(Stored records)
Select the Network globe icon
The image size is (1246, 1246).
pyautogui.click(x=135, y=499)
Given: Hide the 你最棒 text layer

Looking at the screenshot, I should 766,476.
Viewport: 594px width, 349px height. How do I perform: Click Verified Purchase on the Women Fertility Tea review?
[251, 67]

==

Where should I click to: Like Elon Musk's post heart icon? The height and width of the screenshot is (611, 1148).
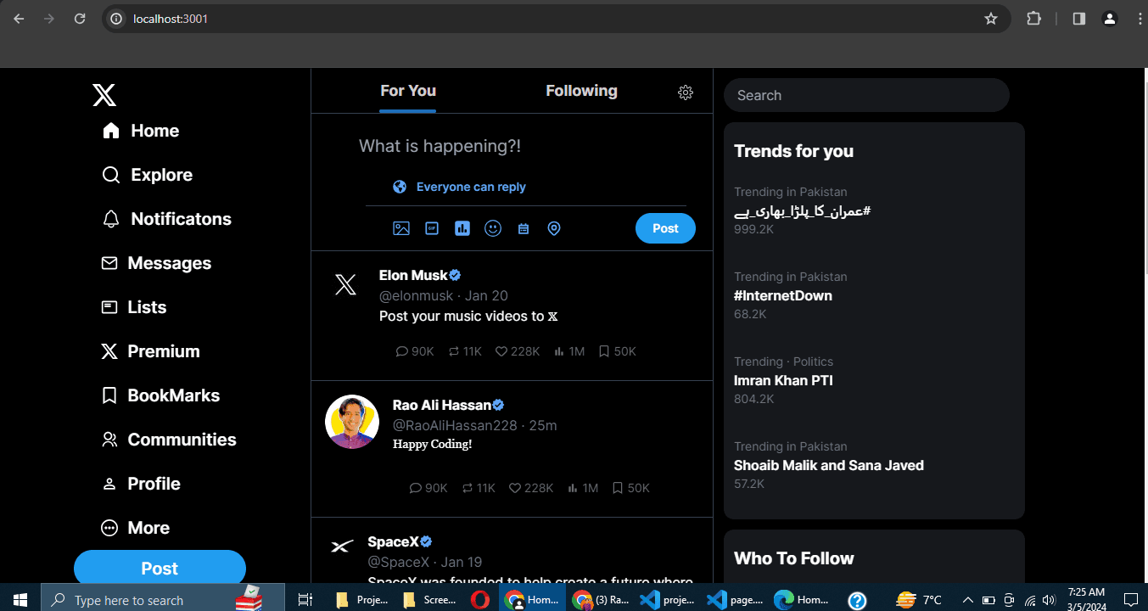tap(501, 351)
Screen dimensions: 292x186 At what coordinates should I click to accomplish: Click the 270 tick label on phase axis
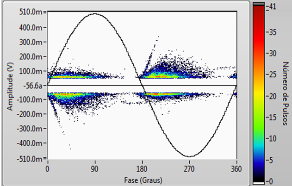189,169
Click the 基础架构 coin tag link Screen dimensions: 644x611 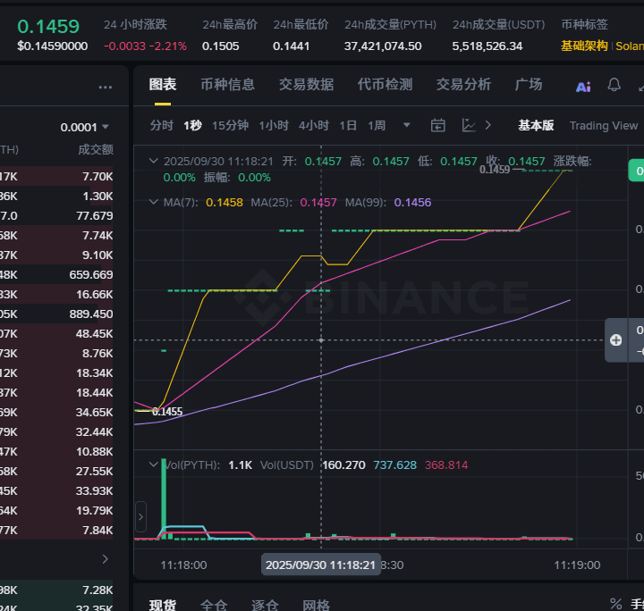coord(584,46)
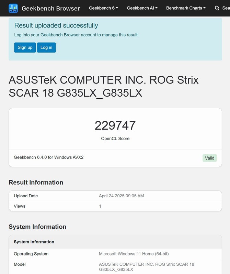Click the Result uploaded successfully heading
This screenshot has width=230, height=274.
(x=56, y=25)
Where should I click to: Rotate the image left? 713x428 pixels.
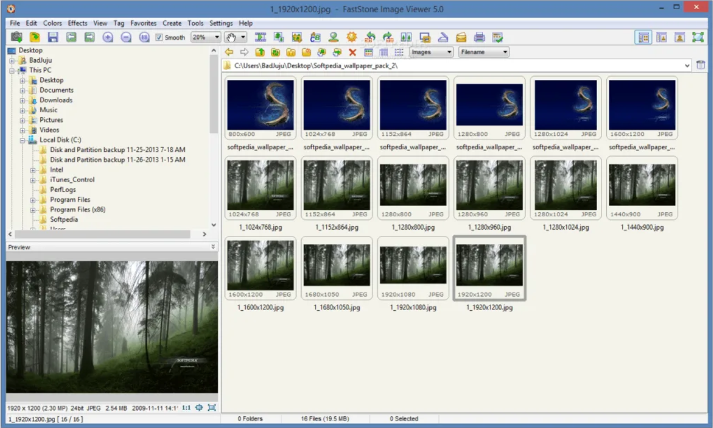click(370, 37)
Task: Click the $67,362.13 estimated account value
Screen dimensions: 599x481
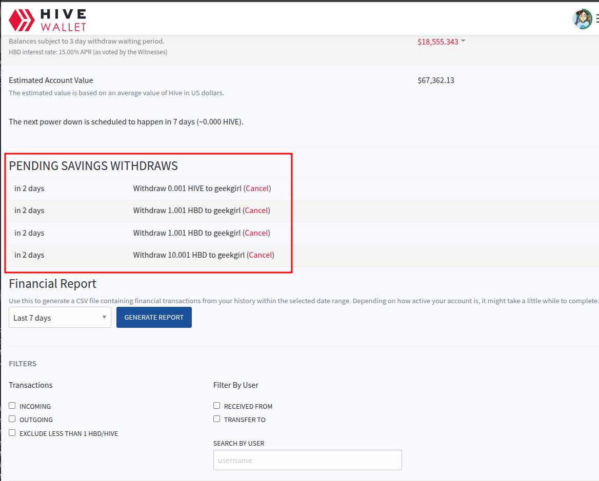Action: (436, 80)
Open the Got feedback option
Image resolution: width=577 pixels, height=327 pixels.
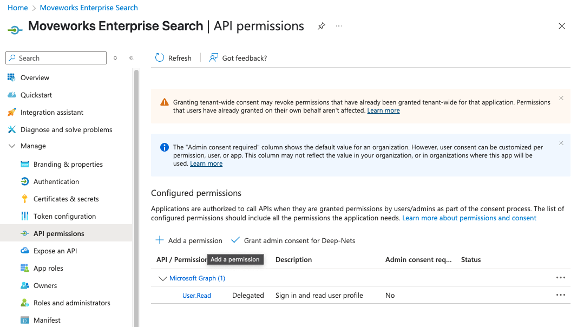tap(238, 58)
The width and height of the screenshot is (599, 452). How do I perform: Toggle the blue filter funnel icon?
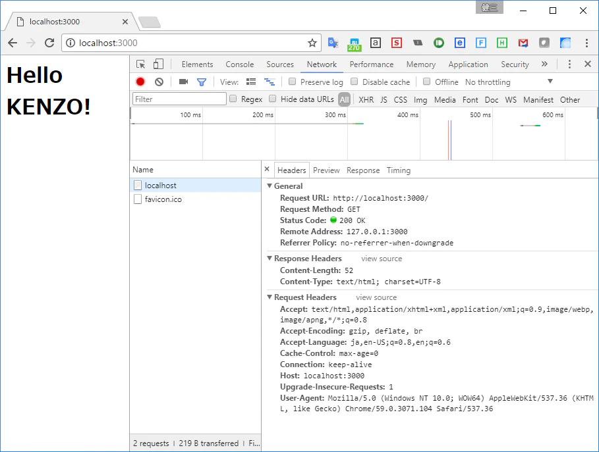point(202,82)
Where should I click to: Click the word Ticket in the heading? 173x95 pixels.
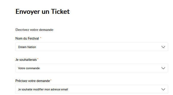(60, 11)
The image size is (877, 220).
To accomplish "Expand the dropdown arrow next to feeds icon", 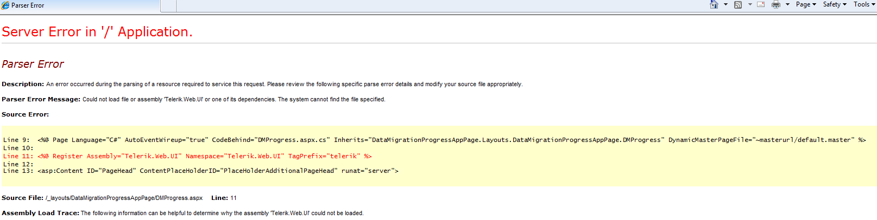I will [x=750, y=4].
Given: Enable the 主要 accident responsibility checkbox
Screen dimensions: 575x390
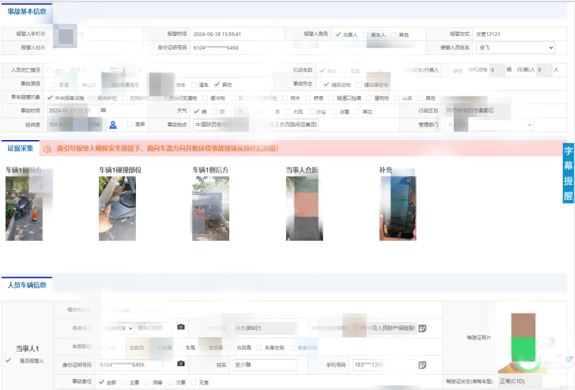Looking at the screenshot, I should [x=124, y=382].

**ACTION ITEM:** Among the entries above, take the lines from the one with "Open the Got feedback option" through the one with "The image size is (877, 220)." and retype them exactly, leaving out the pictures.

**TASK OUTPUT:**
Open the Got feedback option
Image resolution: width=577 pixels, height=327 pixels.
tap(238, 58)
The width and height of the screenshot is (599, 452). How do I perform: Toggle the blue filter funnel icon?
point(202,82)
Where should I click to: Click the word Ticket in the heading? 173x95 pixels.
(60, 11)
The image size is (877, 220).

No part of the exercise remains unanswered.